Hello all, I live in Belgium at this time but I am an American so this whole health care business is very embarrassing for me. Just had an appointment with my Neurologist and was “officially” upgraded (or downgraded) depends on how you look at it from RR MS to Progressive. She gave me a prescription for rivotril, any suggestions on this med? Thanks, by the way, this is my first post

Welcome to our little gang Wilcoxg!

Never heard of the drug… but it might go under a different name here!

Nice to see you on here… we are a small group but very supportive and friendly.

Was the RRMS a mis-diagnosis and really you are PPMS, or has your RRMS turned into Secondary Progressive? We have both PPMS and SPMS folk on here so you are in good company.

Your post might get lost on here as it’s at the end of another post. Be good to introduce yourself with a new post. Click on ‘New Thread’ and say hi.

See you again soon,

Pat x

Hi Wilcoxg and a big welcome :slight_smile:

This gang saves my sanity quite regularly as it goes! And I can understand your comment about your upgrade/downgrade… I like to think we’re a bit of a rarity as it’s not the usual type… but whatever version, it still has up and downsides.

Sonia x

I thought Rivotril (Clonazepam) was a drug for epilepsy, so perhaps our Belgium friends are on to something. You could do worse that take a look at the unapproved ldn and see if you think that might help.

Hi Wilcoxg and welcome again. This group has been an enormous help to me since my recent diagnosis of PPMS. Rivotril is usually used for epilepsy, I’m not a doctor so don’t know why that was drug of choice but I do know that Gabapentin which is more commonly used in the UK can also be used for epilepsy and the logic behind it being given for nerve pain is the fact that it “settles” the nervous system down, the easiest way to describe it would be that the nerves become less agitated, the impulses less active. I wonder if that was the logic.

Good luck and yes please start a new thread and introduce yourself, it’s up to you what you want to tell us about yourself.

Cath xx

Min, I started a thread called introductions, I am very new at this whole forum thing, I hope I did it correctly. I understand that rivotril is usually prescribed for epilepsy, that is why before even trying this drug I started doing the research. It really scared me reading about the addictive nature of it. Greg

Greg don’t worry about addictions. I was extremely worried before I started out on the pain killers for nerve pain (morphine especially) but I’ve been reassured that I’ll be weaned off slowly and properly if the time comes that we decide to stop them. Please speak to your Neuro if you’re concerned but they really have your best interests at heart. It’s scary knowing you have this diagnosis, don’t let your treatment make it worse.

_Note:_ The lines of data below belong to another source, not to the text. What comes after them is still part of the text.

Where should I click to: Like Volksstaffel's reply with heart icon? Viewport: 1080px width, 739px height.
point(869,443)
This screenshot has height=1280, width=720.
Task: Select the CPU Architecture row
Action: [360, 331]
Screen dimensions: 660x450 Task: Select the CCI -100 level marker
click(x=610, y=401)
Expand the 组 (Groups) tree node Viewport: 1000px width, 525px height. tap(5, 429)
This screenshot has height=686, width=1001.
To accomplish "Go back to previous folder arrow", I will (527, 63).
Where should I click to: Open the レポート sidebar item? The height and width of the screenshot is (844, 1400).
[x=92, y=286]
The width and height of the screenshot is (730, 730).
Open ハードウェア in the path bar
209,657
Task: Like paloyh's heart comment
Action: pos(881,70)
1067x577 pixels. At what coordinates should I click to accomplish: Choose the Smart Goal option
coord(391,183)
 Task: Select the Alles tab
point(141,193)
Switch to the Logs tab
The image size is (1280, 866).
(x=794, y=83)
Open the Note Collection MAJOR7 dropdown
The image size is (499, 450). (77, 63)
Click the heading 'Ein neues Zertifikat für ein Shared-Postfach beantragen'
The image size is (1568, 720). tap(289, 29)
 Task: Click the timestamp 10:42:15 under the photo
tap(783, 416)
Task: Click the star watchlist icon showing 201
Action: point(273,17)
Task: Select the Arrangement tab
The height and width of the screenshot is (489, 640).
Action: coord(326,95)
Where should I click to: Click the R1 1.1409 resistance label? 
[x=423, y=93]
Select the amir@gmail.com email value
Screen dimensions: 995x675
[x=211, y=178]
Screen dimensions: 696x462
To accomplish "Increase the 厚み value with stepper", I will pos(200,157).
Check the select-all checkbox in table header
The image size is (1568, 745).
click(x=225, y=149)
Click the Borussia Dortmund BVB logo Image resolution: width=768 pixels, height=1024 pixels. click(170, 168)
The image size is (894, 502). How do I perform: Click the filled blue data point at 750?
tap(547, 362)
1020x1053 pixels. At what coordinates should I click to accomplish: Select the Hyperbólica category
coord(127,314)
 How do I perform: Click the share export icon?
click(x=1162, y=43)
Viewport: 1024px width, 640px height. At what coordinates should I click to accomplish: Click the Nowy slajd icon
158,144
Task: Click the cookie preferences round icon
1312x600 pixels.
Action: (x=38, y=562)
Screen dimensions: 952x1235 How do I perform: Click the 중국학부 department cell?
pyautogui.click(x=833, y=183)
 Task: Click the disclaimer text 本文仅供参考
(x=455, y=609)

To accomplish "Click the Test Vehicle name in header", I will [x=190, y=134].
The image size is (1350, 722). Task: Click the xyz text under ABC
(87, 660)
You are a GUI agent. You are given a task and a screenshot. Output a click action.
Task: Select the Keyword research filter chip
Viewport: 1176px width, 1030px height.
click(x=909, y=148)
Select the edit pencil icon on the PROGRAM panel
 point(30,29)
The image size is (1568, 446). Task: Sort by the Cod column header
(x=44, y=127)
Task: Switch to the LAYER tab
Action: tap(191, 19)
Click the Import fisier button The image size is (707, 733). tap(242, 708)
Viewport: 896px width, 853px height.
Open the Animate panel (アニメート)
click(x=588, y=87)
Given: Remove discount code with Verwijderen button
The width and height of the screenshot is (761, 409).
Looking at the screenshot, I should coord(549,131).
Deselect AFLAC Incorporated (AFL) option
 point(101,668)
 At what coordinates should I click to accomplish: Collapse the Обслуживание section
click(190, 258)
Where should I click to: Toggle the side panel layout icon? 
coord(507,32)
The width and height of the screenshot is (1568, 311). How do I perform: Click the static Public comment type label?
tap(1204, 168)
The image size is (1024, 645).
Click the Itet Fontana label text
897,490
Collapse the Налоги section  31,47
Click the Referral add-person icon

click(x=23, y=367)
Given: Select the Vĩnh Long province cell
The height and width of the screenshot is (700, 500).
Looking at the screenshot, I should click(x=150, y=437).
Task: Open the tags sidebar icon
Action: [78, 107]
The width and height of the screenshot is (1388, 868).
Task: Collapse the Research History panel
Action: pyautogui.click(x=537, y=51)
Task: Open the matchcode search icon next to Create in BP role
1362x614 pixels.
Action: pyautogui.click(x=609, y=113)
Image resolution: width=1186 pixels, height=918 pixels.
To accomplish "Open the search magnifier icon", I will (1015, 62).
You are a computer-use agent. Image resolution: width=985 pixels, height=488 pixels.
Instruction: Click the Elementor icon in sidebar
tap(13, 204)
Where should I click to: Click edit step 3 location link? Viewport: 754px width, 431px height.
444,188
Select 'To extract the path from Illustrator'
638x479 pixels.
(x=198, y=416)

Take care, do you have MS nurses over there you could discuss this with? If not maybe just a phone call to your Neuro might help answer any questions or ease your concerns.

Cath xx

Hi Greg, your new post might not have gone on because there’s been problems with spammers & it’s caused lots of problems… it might suddenly appear in a day or two!

Regarding addiction, in using drugs for medical use… and not drug abuse… there really are no worries about addiction. You will be using the drug to help your symptoms and that is a long long way from being a ‘drug addict’.

Most of the drugs we use will have withdrawel symptoms if we came off suddenly… but as Cath rightly says there is no problem as when we come of them we are weaned off properly without problems.

So don’t worry about it. If it helps your symptoms, go for it.

Pat x

Just to add another ounce of reassurance, I’ve known people come off addictive medication very successfully, the doctors know how to handle this, and it’s often achieved by, for example, having the medication in fluid form and taking ever-more diluted dissolved solutions of it over a long period of time, so that the body is scarcely aware of the gradual tapering off of the dosage. In this way complete withdrawal is achieved without any difficulties or unpleasantness.